• _WHAT IS EXPECTED_: Where the listing shows an image, skip it and output all other material unchanged.

• _DATA SHOWN_:
-- Opening Marker --

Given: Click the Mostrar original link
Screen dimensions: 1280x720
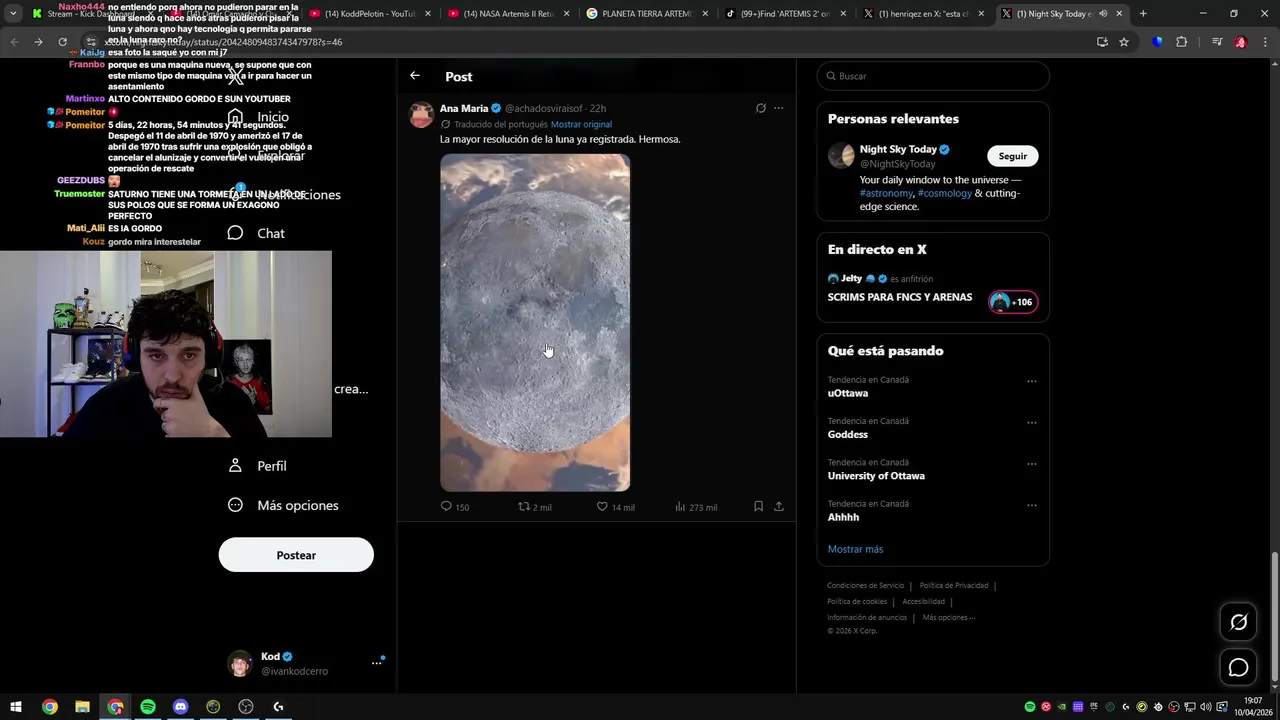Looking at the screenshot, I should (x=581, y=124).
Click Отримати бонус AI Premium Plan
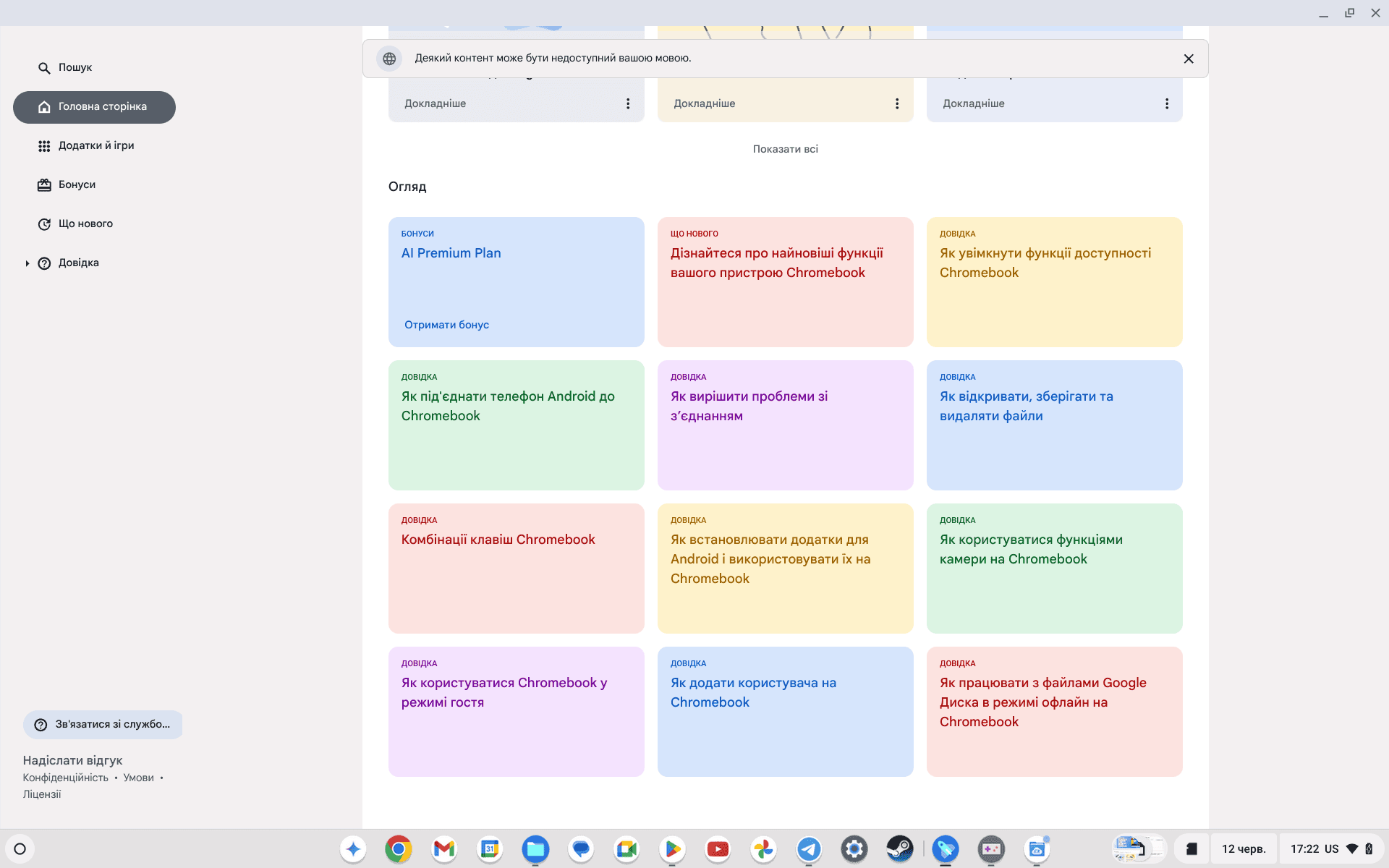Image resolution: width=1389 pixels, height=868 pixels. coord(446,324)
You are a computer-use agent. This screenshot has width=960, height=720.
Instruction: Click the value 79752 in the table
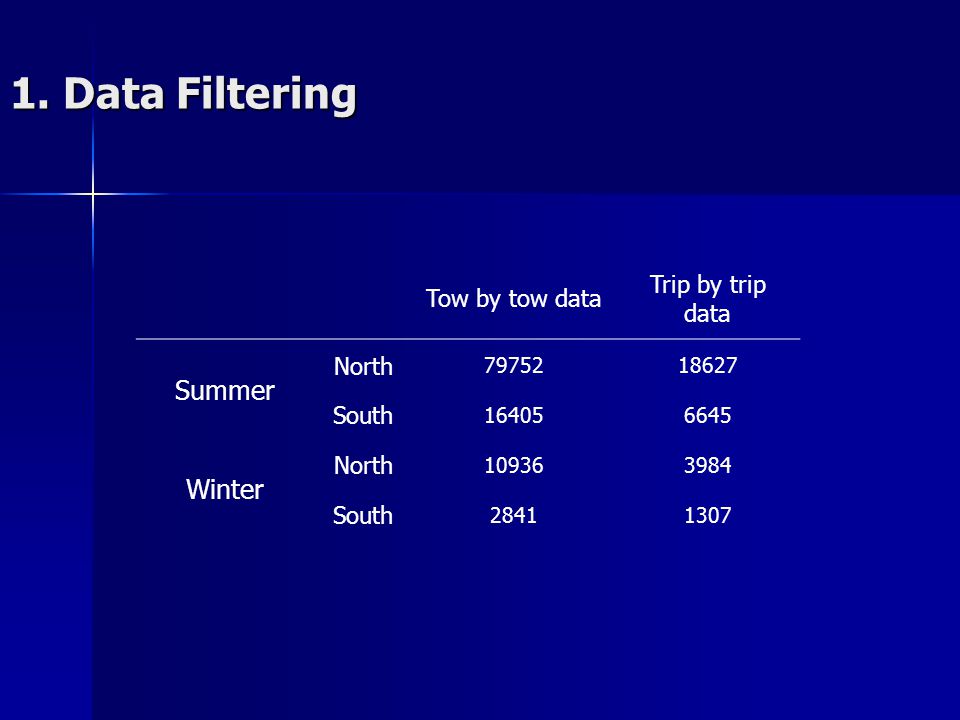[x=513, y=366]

-- Closing Marker --

• _RESPONSE BELOW_:
Given: Click the Mostrar original link
Screen dimensions: 1280x720
Looking at the screenshot, I should (x=581, y=124).
Click Отримати бонус AI Premium Plan
Image resolution: width=1389 pixels, height=868 pixels. coord(446,324)
You are a computer-use agent. This screenshot has width=960, height=720.
Instruction: Click the value 79752 in the table
[x=513, y=366]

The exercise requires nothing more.